# PSP Automated Magnetic Hole Finder
## By: Robert Alexander + Jaye Verniero


### 0.1) Import Packages, Define Helper Functions, and Set Save Directory

In [17]:
# Cell 1: Imports and Initial Configuration

# --- Plotbot Core Imports ---
try:
    from plotbot import print_manager as pm
    # Configure Print Manager Verbosity (adjust as needed for debugging)
    pm.show_error = True
    pm.show_warnings = True
    pm.show_status = True     # Good for seeing high-level progress
    pm.show_debug = False     # Set to True for very detailed internal Plotbot logs
    pm.show_datacubby = False # Set to True to debug DataCubby interactions
    pm.show_processing = False# Set to True for Plotbot data processing steps
    print("✅ Successfully imported and configured Plotbot's print_manager.")
except ImportError:
    print("⚠️ Could not import Plotbot's print_manager. Some log messages may be missing.")
    pm = None

# Import for direct data loading/populating DataCubby & the specific global instances
from plotbot import get_data as plotbot_get_data 
from plotbot import mag_rtn  # For MAG_RTN data (1 sample/cycle)
# from plotbot import mag_rtn_4sa # If you also need 4sa MAG data in snapshots
# from plotbot import proton      # Example: if you want proton data
# from plotbot import epad        # Example: if you want electron PAD data

# Import for snapshotting
from plotbot.data_snapshot import save_data_snapshot, load_data_snapshot

# --- Local Application Imports ---
# For running your analysis algorithm
from magnetic_hole_finder.magnetic_hole_finder_core import HoleFinderSettings, detect_magnetic_holes_and_generate_outputs

# --- Standard Library Imports ---
import os
import json # For settings files, though core function handles its own now
from datetime import datetime
from collections import Counter # For handling the returned counter from analysis

# --- Third-Party Data Science Libraries (primarily for ad-hoc notebook use if needed) ---
import numpy as np 
import pandas as pd
# import matplotlib.pyplot as plt # If doing custom plots in the notebook

# --- Warnings Handling ---
from warnings import simplefilter
import warnings
simplefilter(action='ignore', category=DeprecationWarning) # Ignore general deprecation warnings
warnings.filterwarnings("ignore", message="invalid value encountered in divide") # Example specific warning
warnings.filterwarnings("ignore", message="invalid value encountered in scalar divide") # Example
warnings.filterwarnings("ignore", category=DeprecationWarning, module="IPython.core.pylabtools") # For IPython

# --- Final Import Confirmation ---
current_time_consolidated = datetime.now().strftime('%Y-%m-%d %H:%M:%S')
print(f'{current_time_consolidated} - 📚 All libraries imported and environment configured.')
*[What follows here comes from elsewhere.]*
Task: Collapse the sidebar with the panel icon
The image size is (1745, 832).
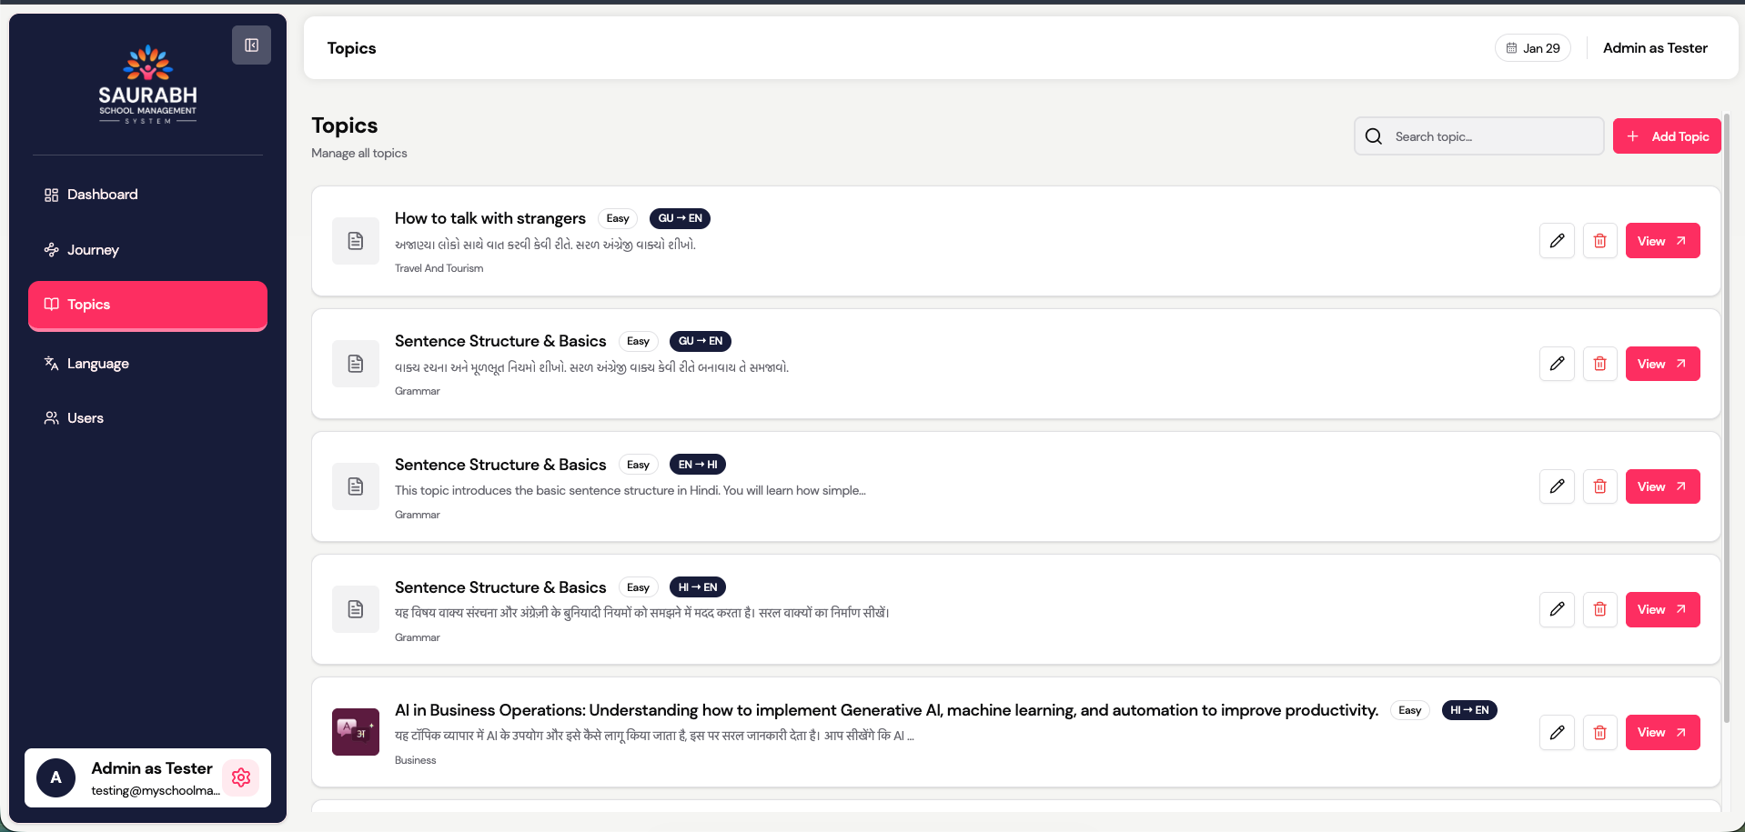Action: (x=251, y=45)
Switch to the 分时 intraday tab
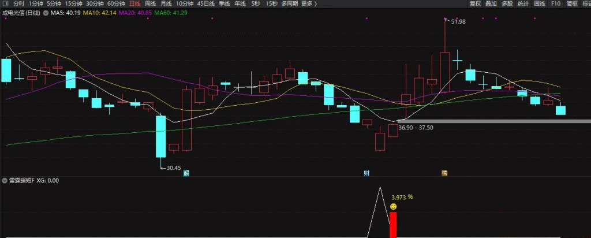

✅ Successfully imported and configured Plotbot's print_manager.
2025-05-06 19:34:44 - 📚 All libraries imported and environment configured.


In [18]:
import os # Ensure os is imported

# Define the main directory where all outputs will go
# This is what the user might change.
BASE_SAVE_DIRECTORY = os.path.abspath("MH_Scan_Output") # Path relative to project root
os.makedirs(BASE_SAVE_DIRECTORY, exist_ok=True) # Create it if it doesn't exist
print(f'🛟 Algorithm output base directory set to: {BASE_SAVE_DIRECTORY}')

🛟 Algorithm output base directory set to: /Users/robertalexander/GitHub/Plotbot/MH_Scan_Output


In [25]:
# Cell 3: Configure HoleFinderSettings for the Run

# Instantiate settings with defaults from the class
mh_run_settings = HoleFinderSettings()

# === Customize parameters for THIS SPECIFIC RUN ===
# Values shown here are examples if you want to override the defaults 
# defined in the HoleFinderSettings class. If the default is fine, you don't need to set it here.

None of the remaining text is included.